- [The task] Copy every line of the rows below, requests included, and rescale each answer coordinate by multiplying it by 1.25 and rounding to a whole number, with halves rounded up. Keep all numbers in the requests unchanged, and leave the pictures out.

- [Given entries]
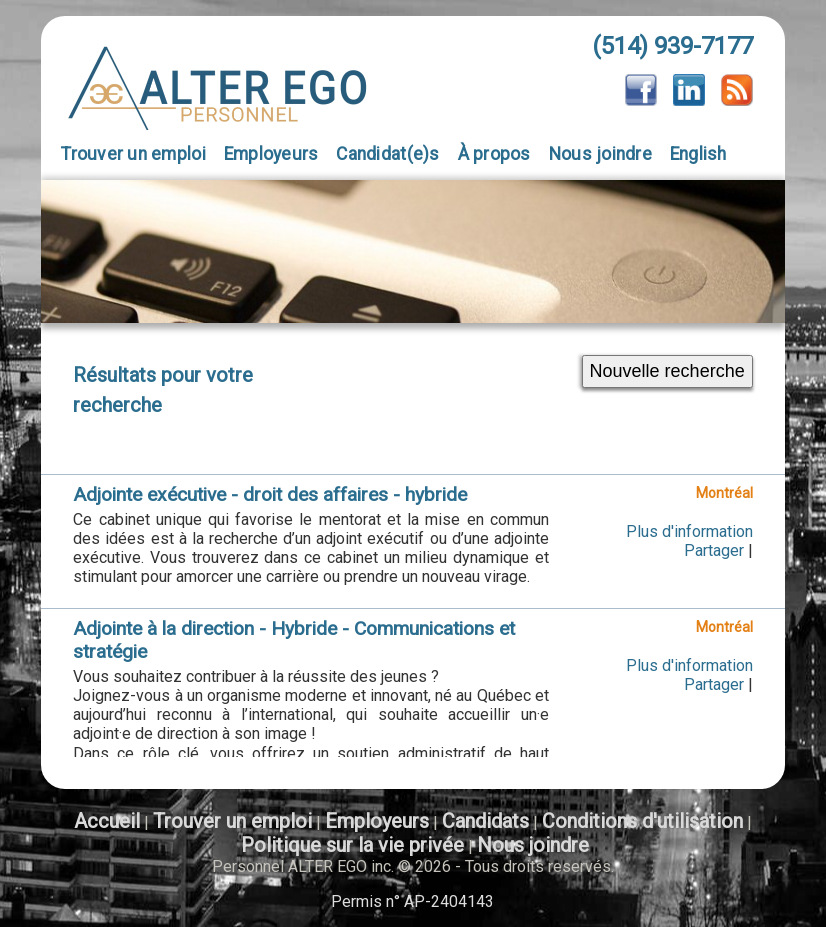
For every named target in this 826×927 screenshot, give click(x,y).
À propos (494, 154)
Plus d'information (689, 531)
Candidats (485, 821)
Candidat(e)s (387, 154)
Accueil (107, 821)
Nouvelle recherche (667, 371)
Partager (714, 550)
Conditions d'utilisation (642, 821)
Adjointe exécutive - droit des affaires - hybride (270, 494)
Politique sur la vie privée (352, 845)
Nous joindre (600, 154)
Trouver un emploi (133, 154)
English (698, 154)
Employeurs (271, 154)
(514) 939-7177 (672, 46)
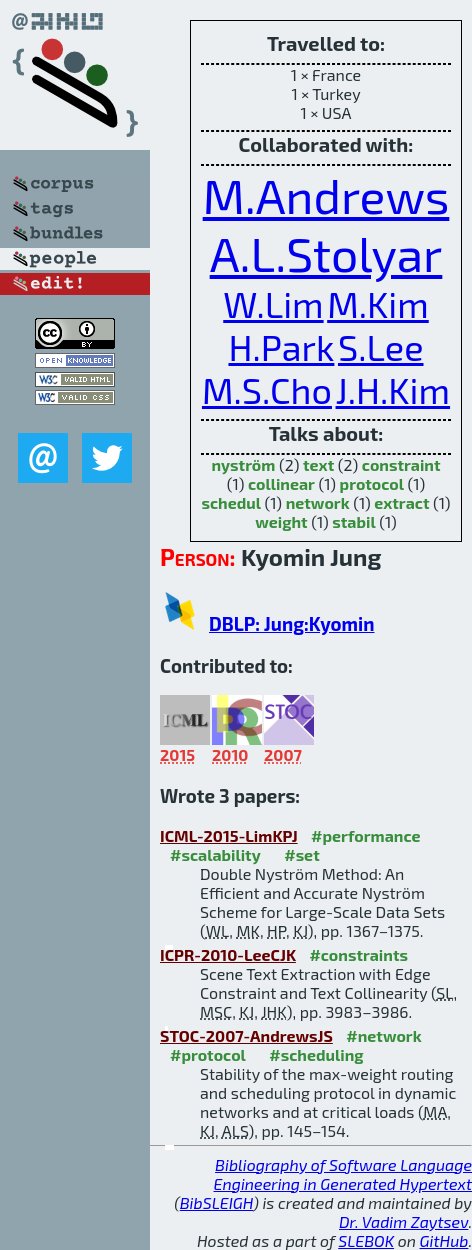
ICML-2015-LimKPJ (229, 835)
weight (281, 521)
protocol (372, 483)
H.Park (281, 346)
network (318, 502)
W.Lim (273, 303)
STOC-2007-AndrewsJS (246, 1035)
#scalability (215, 854)
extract (401, 502)
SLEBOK (366, 1240)
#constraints (358, 954)
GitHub (444, 1240)
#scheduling (316, 1054)
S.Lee (381, 346)
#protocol (208, 1054)
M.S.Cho (267, 389)
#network (383, 1035)
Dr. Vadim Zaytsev (403, 1221)
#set (302, 854)
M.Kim (378, 303)
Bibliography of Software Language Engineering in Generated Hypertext (343, 1174)
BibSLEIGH (216, 1202)
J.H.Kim (393, 389)
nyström (244, 464)
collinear (281, 483)
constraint (401, 464)
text (318, 464)
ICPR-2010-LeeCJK (228, 954)
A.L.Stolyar (326, 253)
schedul (231, 502)
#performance (365, 835)
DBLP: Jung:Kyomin (291, 623)
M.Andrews (326, 195)
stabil (353, 521)
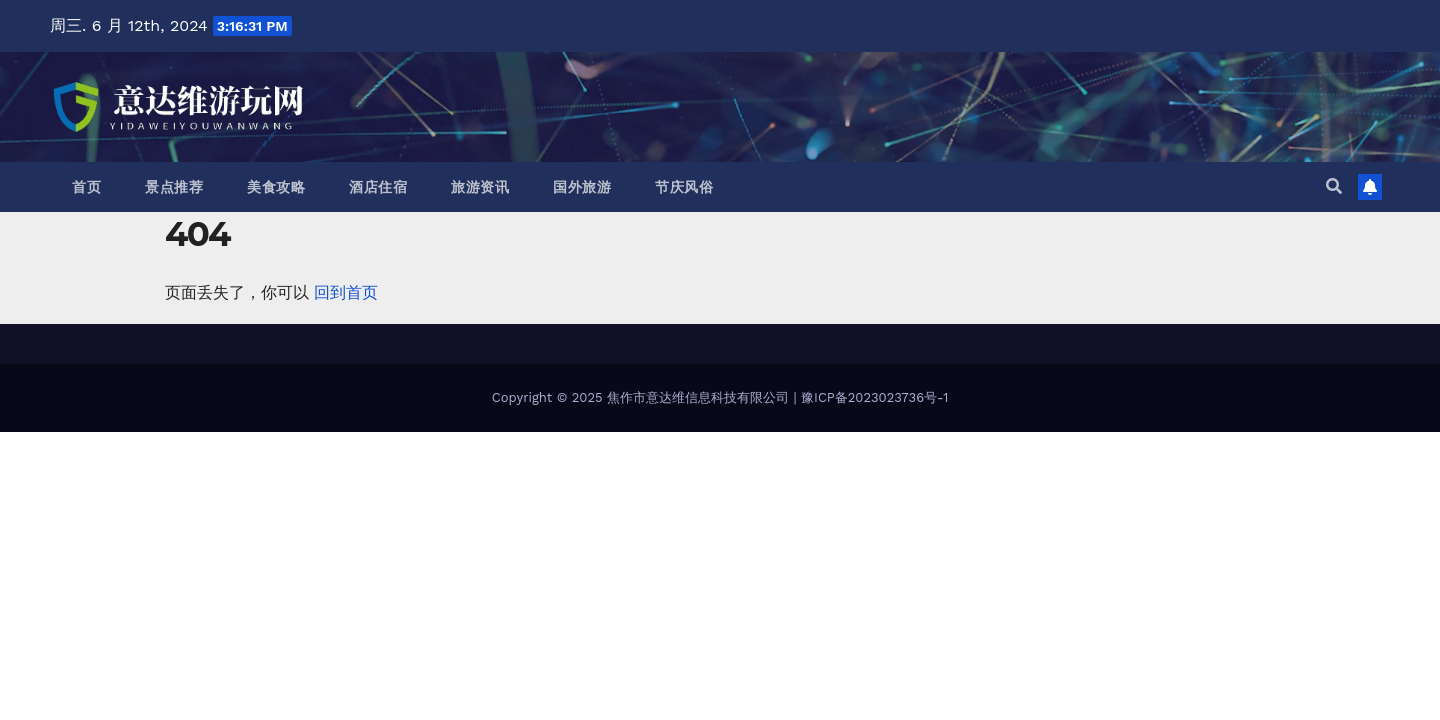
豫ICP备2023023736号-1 (874, 397)
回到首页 (346, 292)
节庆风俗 (684, 187)
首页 (86, 187)
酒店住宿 (378, 187)
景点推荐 (174, 187)
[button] (1334, 186)
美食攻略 (276, 187)
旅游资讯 (480, 187)
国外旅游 (582, 187)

- [Result of this task]
For every named target in this 826×927 screenshot, give click(x,y).
À propos (618, 193)
Plus d'information (861, 664)
Candidats (606, 1026)
Candidat(e)s (484, 193)
Accueil (134, 1026)
Nouvelle recherche (834, 464)
Partager (893, 688)
Conditions d'utilisation (803, 1026)
Adjointe exécutive - droit des affaires - hybride (338, 618)
Politique sur la vie privée (440, 1056)
Nous joindre (750, 193)
Trouver un emploi (166, 193)
English (873, 193)
Employeurs (339, 193)
(514) 939-7177 (840, 58)
ICML-2015-LimKPJ (286, 1044)
weight (351, 651)
protocol (465, 604)
H.Park (351, 433)
network (398, 628)
W.Lim (341, 379)
STOC-2007-AndrewsJS (308, 1294)
#scalability (269, 1068)
extract (501, 628)
SLEBOK (458, 1550)
#constraints (448, 1193)
GitHub (555, 1550)
#scheduling (395, 1318)
S.Lee (476, 433)
#protocol (260, 1318)
M.S.Cho (334, 486)
#network (479, 1294)
Dr. Vadim Zaytsev (504, 1526)
#set (378, 1068)
M.Kim (473, 379)
Bibliography of Software Language Engineering in Generated Hypertext (429, 1468)
BibSLEIGH (270, 1503)
J.H.Kim (491, 486)
nyström (305, 580)
collinear (351, 604)
constraint (501, 580)
text (398, 580)
ICPR-2010-LeeCJK (285, 1193)
A.L.Stolyar (408, 316)
schedul (289, 628)
#performance (456, 1044)
DBLP: Jung:Kyomin (364, 779)
M.Andrews (408, 244)
stabil (441, 651)
豫ICP备2023023736号-1 (1093, 496)
回到首页 (433, 365)
节庆风俗 (855, 234)
首页 (108, 234)
酒店住宿 (473, 234)
景点推荐 (218, 234)
[button] (1668, 233)
美食攻略 (345, 234)
旅游资讯 (600, 234)
国外旅游 (728, 234)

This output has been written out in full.